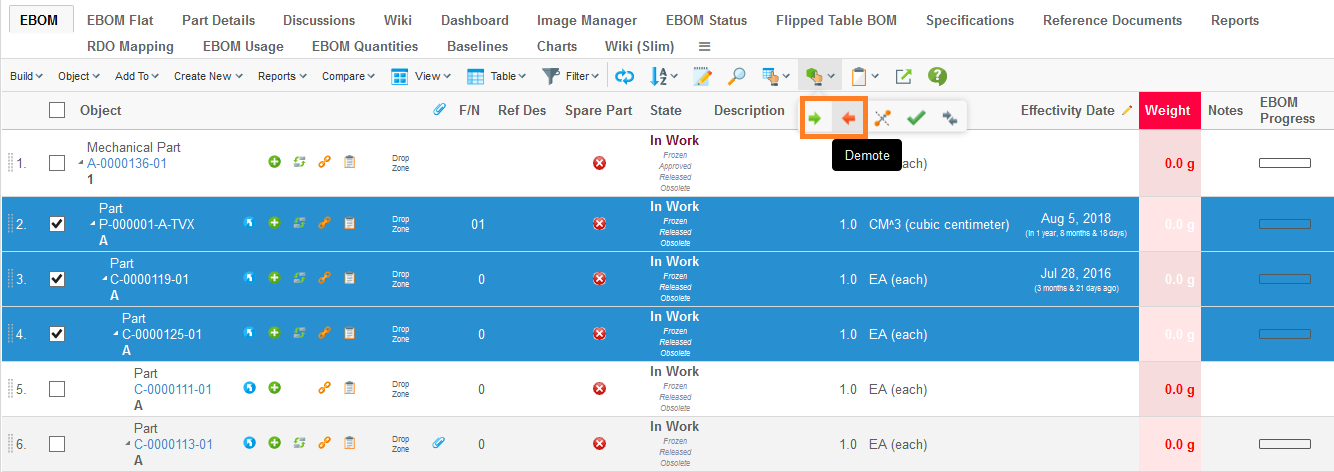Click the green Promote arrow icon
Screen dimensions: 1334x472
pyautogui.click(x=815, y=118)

==============================

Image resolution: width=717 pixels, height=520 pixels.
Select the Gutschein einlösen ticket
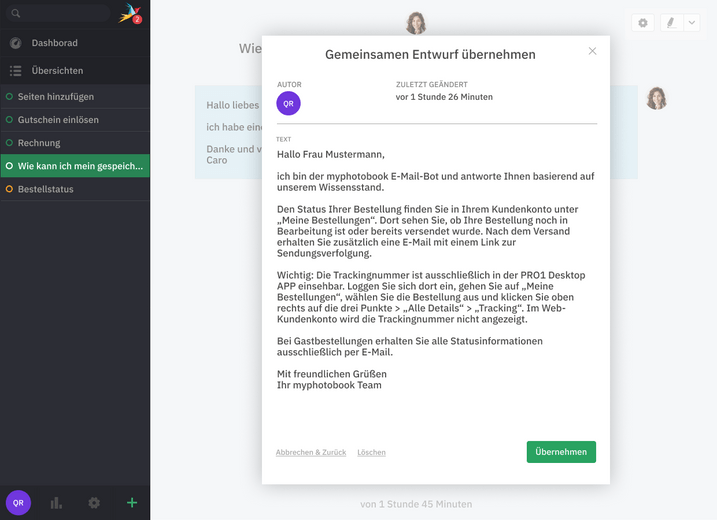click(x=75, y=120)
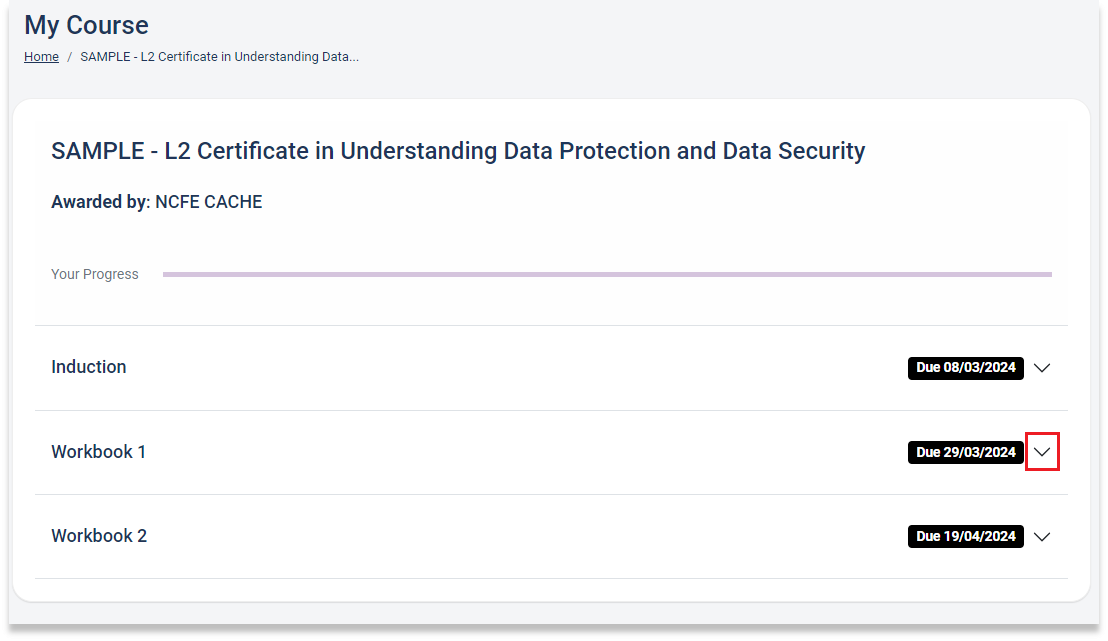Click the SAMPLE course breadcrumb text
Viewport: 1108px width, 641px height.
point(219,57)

==============================

- _TASK GOAL_
Repeat the items word for word, from the line with "Image resolution: width=717" up to and including the line with "point(219,57)". Leave the pictures out.

- _EXERCISE RESPONSE_
Image resolution: width=717 pixels, height=520 pixels.
Select the Gutschein einlösen ticket
click(x=75, y=120)
Click the SAMPLE course breadcrumb text
Viewport: 1108px width, 641px height.
point(219,57)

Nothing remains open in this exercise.